1

I want to identify missing values in an R data datable

In order to get the id, column "id" of each column in your dataset

I use apply(is.na(dt_tb) 2, which) this scrip tells me the position, I would like to replace the position by the id number (id column)

dt_tb <- data.table(id = c(5, 6, 7, 15),
                 coll = c("this", NA,"NA", "text"),
                 cyy = c(TRUE, FALSE, TRUE, TRUE),
                 hhh = c(2.5, 4.2, 3.2, NA),
                 stringsAsFactors = FALSE)
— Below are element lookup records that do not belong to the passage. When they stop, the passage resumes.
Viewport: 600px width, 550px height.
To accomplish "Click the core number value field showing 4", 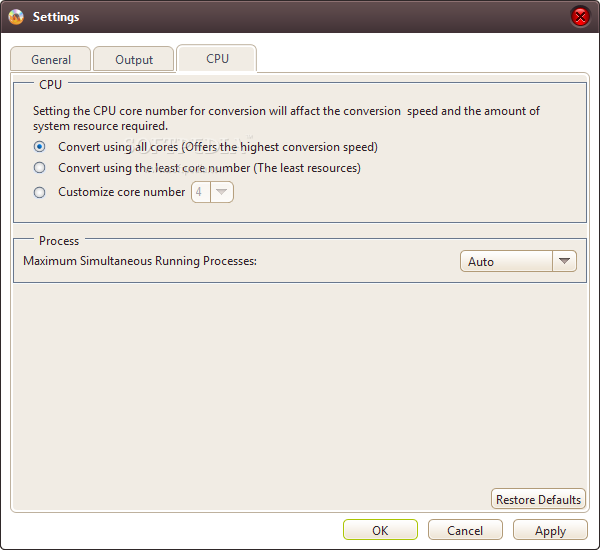I will coord(201,192).
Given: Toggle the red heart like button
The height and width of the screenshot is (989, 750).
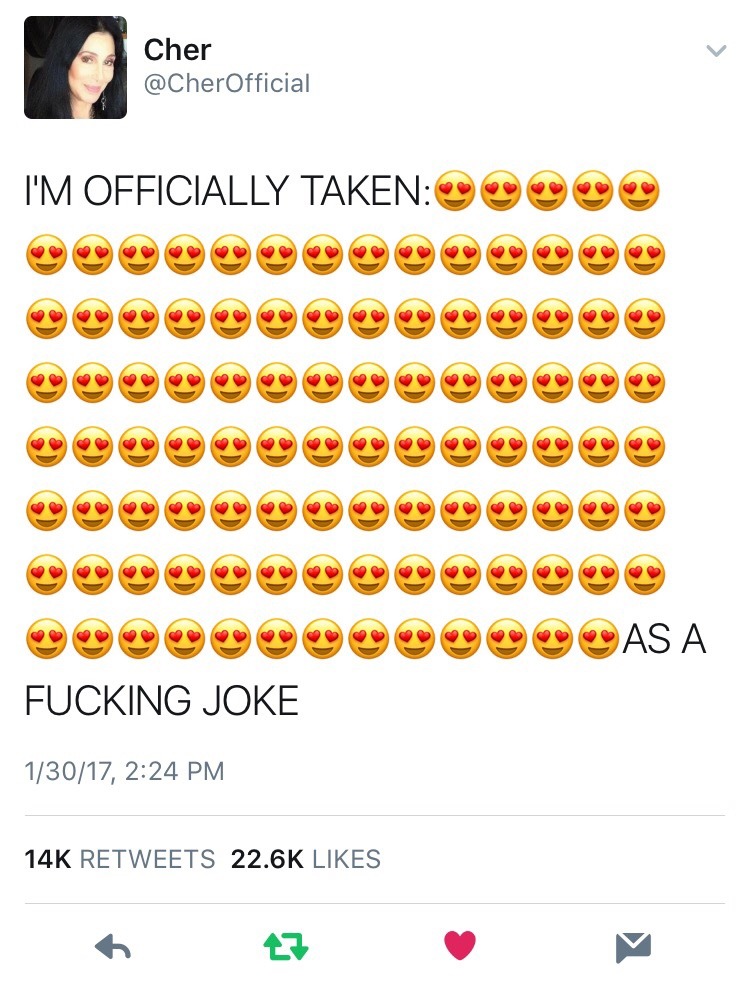Looking at the screenshot, I should click(x=460, y=945).
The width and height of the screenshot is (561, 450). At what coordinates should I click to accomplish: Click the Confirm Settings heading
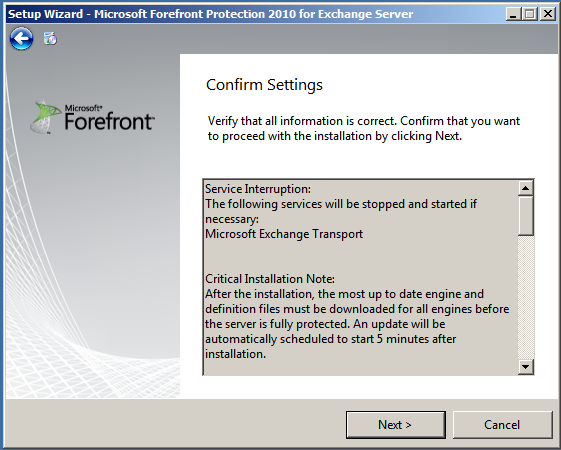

apply(is.na(dt_tb), 2, which)

example $id integer(0)

$coll [1] 2

$cyy integer(0)

$hhh [1] 4

I want

id integer(0)

coll 6 7

cyy integer(0)

hhh 15

Mathieu L
  • 73
  • 8

3 Answers3

2

You can use unlist to get id from dt_tb$id and relist to come back to the origin structure.

i <- apply(is.na(dt_tb) | dt_tb=="NA", 2, which)
relist(dt_tb$id[unlist(i)], i)
#$id
#numeric(0)
#
#$coll
#[1] 6 7
#
#$cyy
#numeric(0)
#
#$hhh
#[1] 15
GKi
  • 37,245
  • 2
  • 26
  • 48
1

You can use which with arr.ind = TRUE to get row and column index where NA or "NA" is present. You can then use split to get a named list.

mat <- which(is.na(dt_tb) | dt_tb == 'NA', arr.ind = TRUE)
split(dt_tb$id[mat[, 1]], names(dt_tb)[mat[, 2]])

#$coll
#[1] 6 7

#$hhh
#[1] 15
Ronak Shah
  • 377,200
  • 20
  • 156
  • 213
-1

you can use complete.cases(dt_tb)

install.packages("devtools")
install.packages("data.table")
library(devtools)
library(data.table)

dt_tb <- data.table(id = c(5, 6, 7, 15),
                    coll = c("this", NA,"NA", "text"),
                    cyy = c(TRUE, FALSE, TRUE, TRUE),
                    hhh = c(2.5, 4.2, 3.2, NA),
                    stringsAsFactors = FALSE)


complete.cases(dt_tb) # returns: TRUE FALSE  TRUE FALSE

which(!complete.cases(dt_tb)) # return row numbers: 2 4

dt_tb[!complete.cases(dt_tb),] # returns: rows with missing data/na's

update:

dt_tb[which(!complete.cases(dt_tb)),1] #to return ID's

id
1:  6
2: 15